Other recent projects include aspects, a set of seven preludes for Andrew McPherson's magnetic resonator piano, and the creation of a new compositional tool for the generation and progression of hexadic harmonic structures (which can be heard in works such as The Children of Lir and frequency illusion).

He received his M.Mus. in Composition from Iceland University of the Arts (2023) and B.A. in Music from Trinity College Dublin (2018, first class honours), and completed an Erasmus Graduate Traineeship in Artistic Research at Orpheus Institute in Ghent, Belgium (2024). His music has been performed publicly in Belgium, Iceland, Ireland, Italy, and Northern Ireland.

Cneas
Somatosensory notation-installation for alto flute, performed by Sara Di Costanzo.

Dorone Paris

Dorone Paris is an Israeli-born contemporary composer living and working in Ireland. Her work exists at the intersection of performance, sound art, and installation, exploring how music can embody, question, and reimagine social and political realities.

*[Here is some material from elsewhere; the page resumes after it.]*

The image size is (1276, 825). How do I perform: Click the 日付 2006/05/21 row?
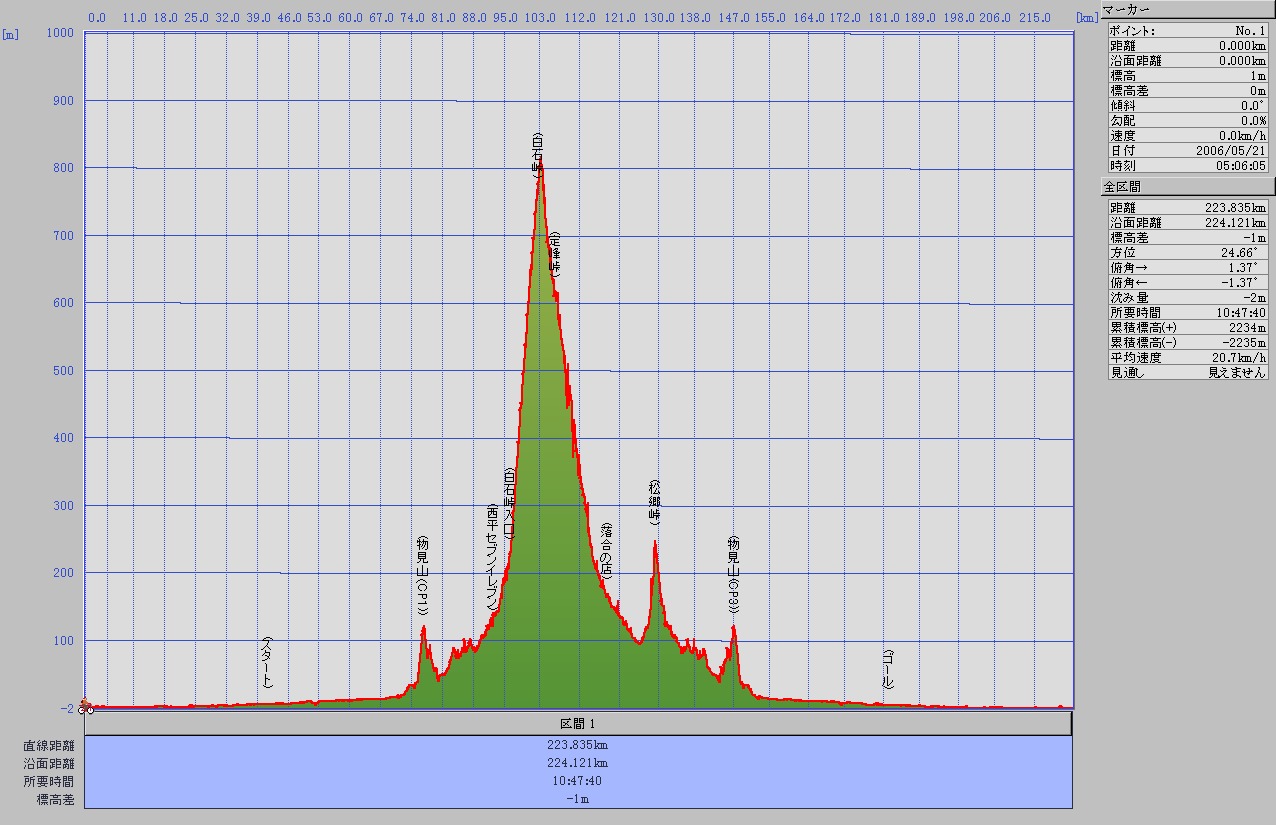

Dorone studied Music and Philosophy at the University of Haifa, Israel, before continuing her musical journey in the UK, where she earned a Master’s Degree and a PhD in Composition at University College Cork. Her education in both music and philosophy informs her approach, allowing her to combine rigorous conceptual thought with a highly tactile, experiential exploration of sound.

Growing up in Israel profoundly shaped Dorone’s artistic voice. The political and cultural complexities of the region deeply influence her musical aesthetics, leading her to engage with themes of conflict, coexistence, identity, and collective memory. She is the founder of PATH art, an organisation dedicated to fostering dialogue and envisioning a peaceful coexistence between Jews and Arabs in Israel-Palestine through artistic and cultural exchange.

Dorone’s practice is characterised by its focus on the act of listening: how it can be stretched, sharpened, and politicised. She creates immersive soundscapes and performance environments that are at once fragile and forceful, encouraging audiences to confront sonic detail, silence, and tension. Her work is noted for its use of musical colour and intensity, resulting in compositions that are sonically rich, texturally layered, and emotionally provocative.

Her pieces have been performed across Ireland, the UK, continental Europe, North Africa, Israel, and Palestine, reflecting both the international scope of her work and her commitment to cross-cultural exchange.

Abyss: Chapter II
for saxophone quartet, performed by Noam Dorembus, Maayan James, Eli Korman, Kim Kedar.